Sometimes I don’t want to serve when it is something I don’t think I’m very good at” the young woman humbly confessed to me. The ugly truth behind her reluctance? Pride. This woman realized that she wants to be
“the best” at whatever she puts her hand to, and if she can’t be the best, well, then she’d rather not even try…
Using our gifts requires humility. For as I’ve often reminded my girls (and myself!): “There’s always going to be someone better than you at what you do.” There’s always going to be the smarter kid in the class, the more outgoing friend, the more talented co-worker, the more organized homemaker, the more capable homeschool teacher, the more
energetic servant, the more gifted than you at whatever you do. And you know what? These people have been strategically placed in our lives to expose our pride and help us serve with humility.
Read the entire post here.
She reminds us that we need to be willing to use the gifts that God has given us, regardless of whether we are the best or not, and be willing to simply do our best, in obedience to God and with a desire to bless others.
It’s so easy to let our pride get in the way of using what God has given us, or from doing what He has called us to. While I can sometimes struggle with pride in my abilities and accomplishments (forgetting that absolutely everything I have come from Him, not from me), I can also lean in the other direction, feeling self-conscious and desiring to just sit back because I just can’t compare to everyone else.
Simply put, I want to be the best, and if I can’t, then why try at all?
Anyone else ever struggled with those thoughts or feelings? The part of her post that so encouraged me was the statement that there will always be someone better than me at what I do. What a simple, but profound statement. Let it sink in a little.

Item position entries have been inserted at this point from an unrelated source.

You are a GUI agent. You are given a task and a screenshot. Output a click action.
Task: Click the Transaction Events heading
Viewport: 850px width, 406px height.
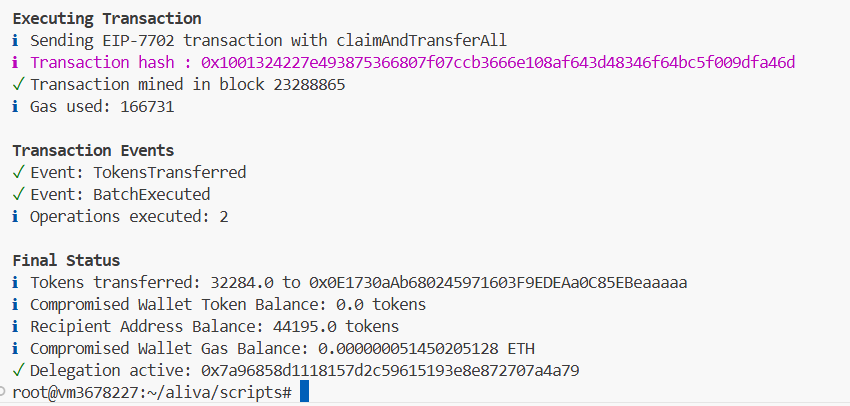click(x=93, y=150)
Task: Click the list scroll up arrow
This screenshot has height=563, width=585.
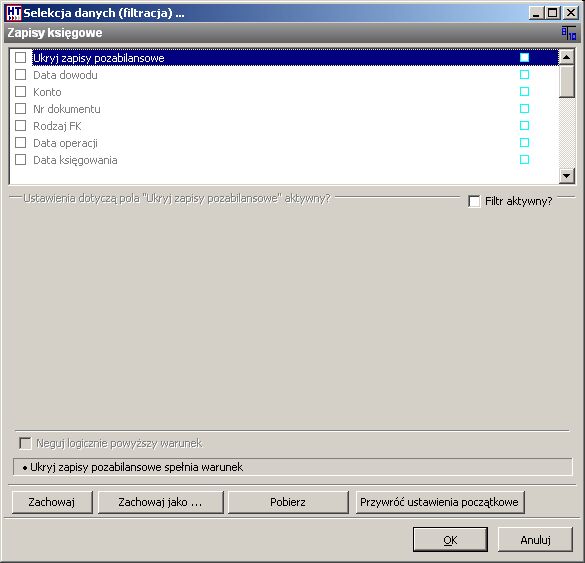Action: tap(566, 57)
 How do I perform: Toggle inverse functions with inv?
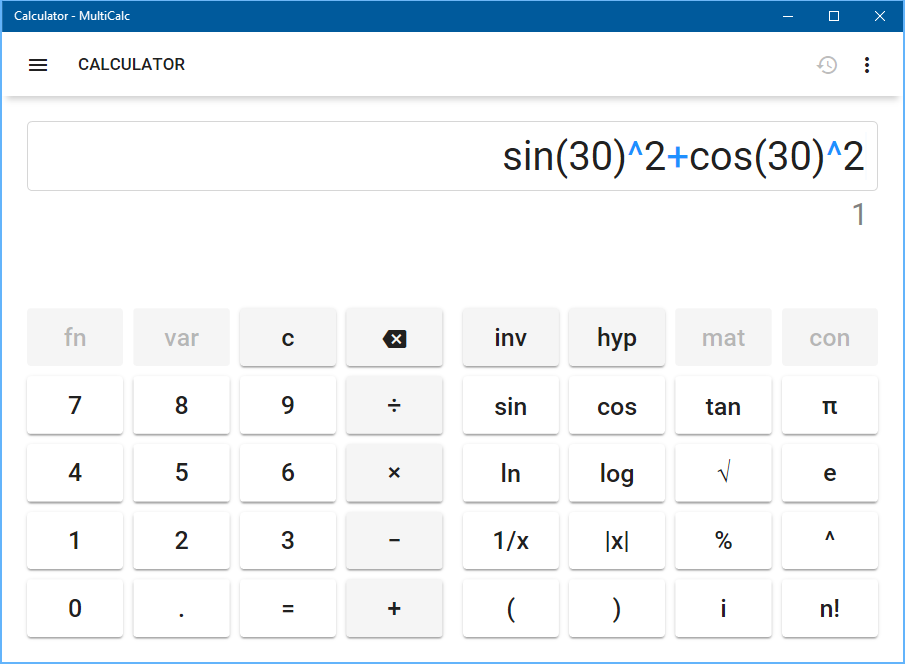pyautogui.click(x=510, y=338)
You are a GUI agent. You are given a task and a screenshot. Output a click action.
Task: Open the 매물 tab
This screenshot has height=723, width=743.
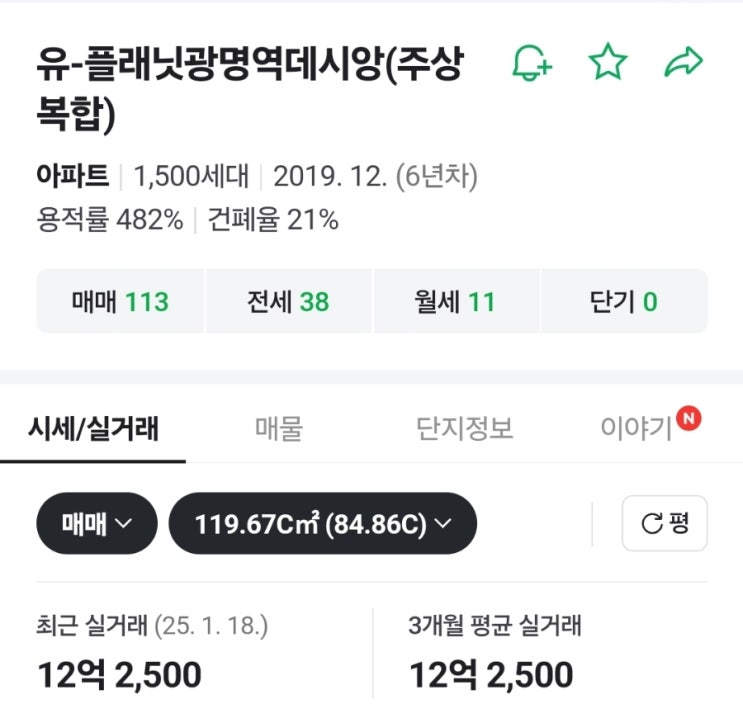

If I realize that, then I will realize that it’s futile to even desire to compete with those ideals, or all of the women out there who seem to do so many things better than I do. God hasn’t called me to be better than them, nor does any aspect of my worth or value require me to prove that I am. The goal isn’t to be who He has made those other women to be, but rather to be the unique woman that He designed me to be. What a liberating truth!
Rather than lamenting over what I cannot do, I’m so encouraged to keep my eyes on Christ, and my focus on obedience to Him and on what He has graciously gifted and called me to do.